Why Do Japanese People, Especially Women, Live Longer?

Why Do Japanese People, Especially Women, Live Longer?

Kane Tanaka, recognized as the oldest person in the world by Guinness World Records, died on April 19, 2022, at the age of 119 in the Fukuoka prefecture, located on the Japanese island of Kyūshū. Why do Japanese people live longer?

People in Japan not only live longer, but they also have a higher quality of life. This has been related, to a large extent, to their diet and lifestyle, but also to external factors, such as health services, which have allowed life expectancy to increase over the years.

According to the OECD data, Japanese women have the highest life expectancy at birth among the G7 countries (Canada, France, Germany, Italy, Japan, the United Kingdom, the United States, and the European Union).

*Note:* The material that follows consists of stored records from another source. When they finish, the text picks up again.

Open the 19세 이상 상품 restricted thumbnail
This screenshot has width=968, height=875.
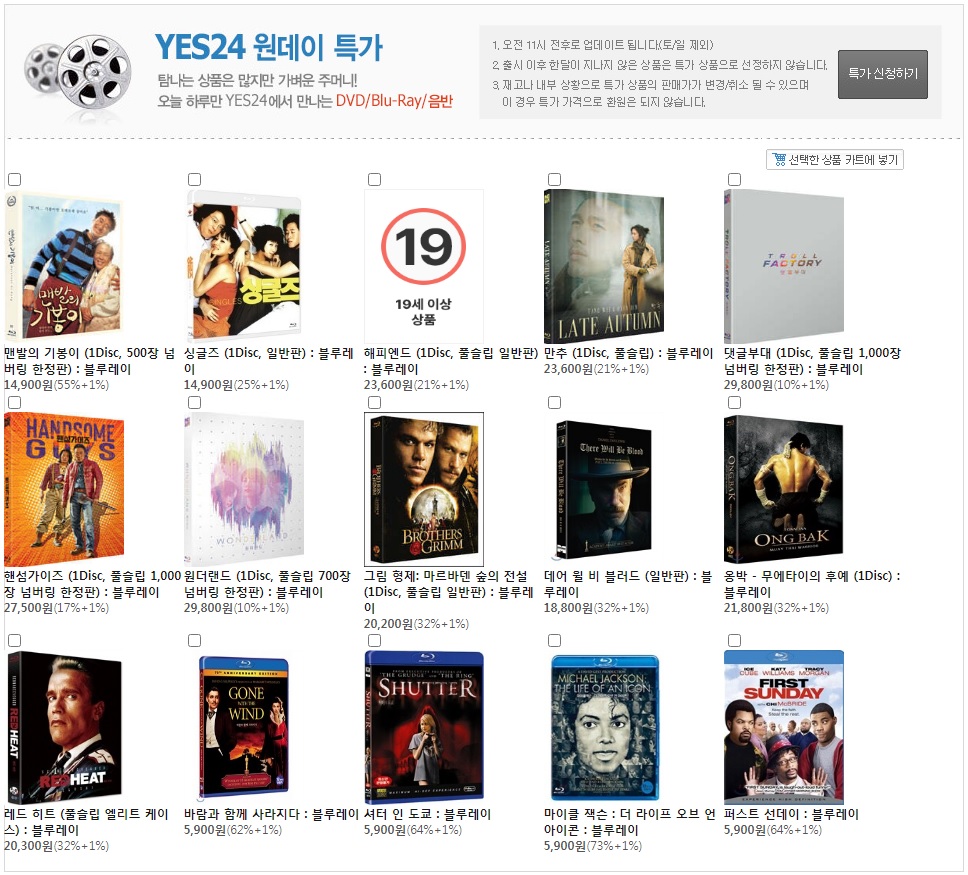(424, 266)
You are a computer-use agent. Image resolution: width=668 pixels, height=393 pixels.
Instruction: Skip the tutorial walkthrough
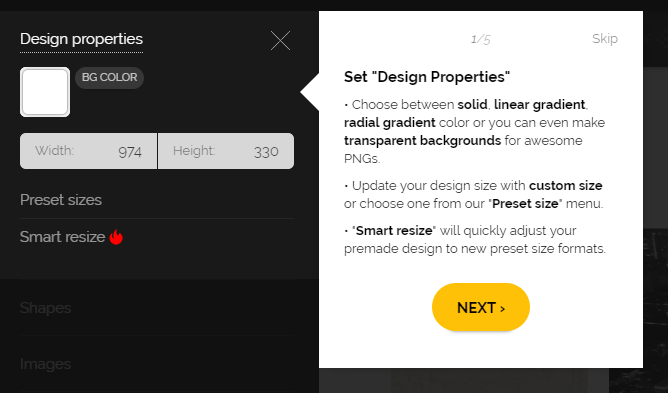point(605,39)
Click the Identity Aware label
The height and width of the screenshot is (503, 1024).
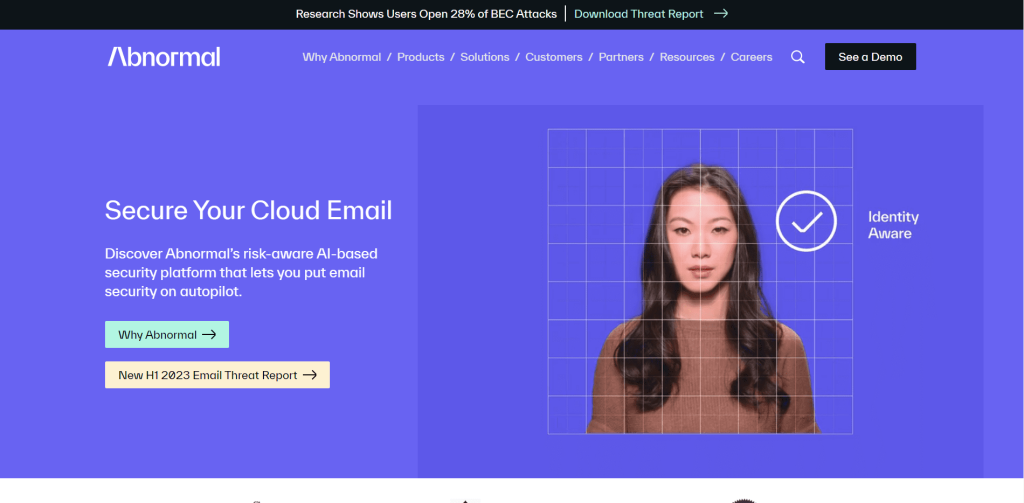point(892,225)
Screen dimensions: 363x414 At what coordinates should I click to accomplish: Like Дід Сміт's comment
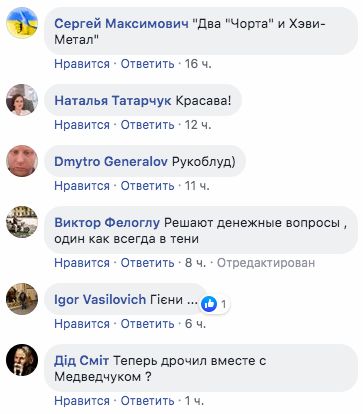(x=82, y=401)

While Japanese men have a life expectancy of 81.1 years, Japanese women have a life expectancy of 87.1 years. Thanks to this, they have the oldest people in the world. One of the most famous ones was Kane Tanaka.

Kane, recognized as the oldest person in the world by Guinness World Records, died on April 19, 2022, at the age of 119 in the Fukuoka prefecture, located on the Japanese island of Kyūshū. Tanaka was born on January 2, 1903, in the village of Wajiro, which is now part of Fukuoka.

Kane, who was a premature baby, did not have her first serious health problem until shortly after her 103rd birthday when she was diagnosed with cancer that she outgrew. This brave Japanese woman, who ran the family business for decades, ate sweets and drank coffee every day, which many interpreted as the secret to her longevity. Do you want to know what her daily routine was? Tanaka used to get up at six in the morning and divided her time between practicing Othello (a strategy game in which memory is essential) and studying mathematics. But there are more reasons behind Japanese people’s enviable longevity.

According to an article published in the Japanese Journal of Population, the rapid increase in life expectancy during the 20th century in Japan can be attributed to different factors. These include rapid economic growth, epidemiological transitions, eating patterns, traditional culture of health, but also genetic factors, social structure, and the distribution of income and wealth.

At the genetic level, it is considered that some factors could be involved in longevity, such as a lower frequency of the apolipoprotein E4 (APOE ε4) allele, related to the risk of ischemic heart disease and Alzheimer’s disease. However, genes aren’t the only reason. Japan has one of the lowest obesity rates globally (about 3.5%) and, therefore, a lower rate of cardiovascular diseases thanks to some government policies.


Among them, one that stands out is the Metabo law, which promotes the measurement of adults waist between 40 and 75 years old, both in public administration and companies. Likewise, companies promote breaks for workers to exercise and encourage them to walk or cycle. But what is it that makes this country so healthy? Some studies prove that longevity has only a third to do with genetics and the rest depends on habits; that’s how powerful they are. Here are some reasons that may explain why Japanese people live longer:

-Most have a vegetarian diet: Although some eat fish, most of the Japanese diet is vegetarian. Some of their prevalent foods like stir-fried vegetables, sweet potatoes, tofu, and soybeans are low in calories but high in nutrients and good cholesterol fighters.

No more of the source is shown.